Bechtolf presents Wotan and the rest of the gods as already strongly inclined toward indulgence and corruption as the story begins. Little is seemingly needed to tempt them, or even Alberich, along that path, so triggering impulses are given less emphasis than their tremendous aftershocks. Still, the resplendent trio of Rhinedaughters (Ileana Tonca, Stephanie Houtzeel, and Zoryana Kushpler) effectively alternated flirtatious and repelling behaviour in expressively winged gowns, while the use of physical vertical lifts thankfully indulged in a bit of stage machinery to enliven the stage action.

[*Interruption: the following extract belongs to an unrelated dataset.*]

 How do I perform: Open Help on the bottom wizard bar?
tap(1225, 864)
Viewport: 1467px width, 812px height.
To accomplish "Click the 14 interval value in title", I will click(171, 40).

By contrast, the white, silver-accented world of the gods (reached via a dropped curtain) is utterly bloodless. Egils Silins was recently announced as Bryn Terfel's replacement for Wotan. He foregrounded the god's calculating mentality by making the most of conversational passages versus magisterial top-ended power. His strong stage presence cut a menacing figure from the outset. As Fricka, Mihoko Fujimura sounded authoritative yet glued her gaze on the conductor and her relationship to Wotan remained coolly undefined.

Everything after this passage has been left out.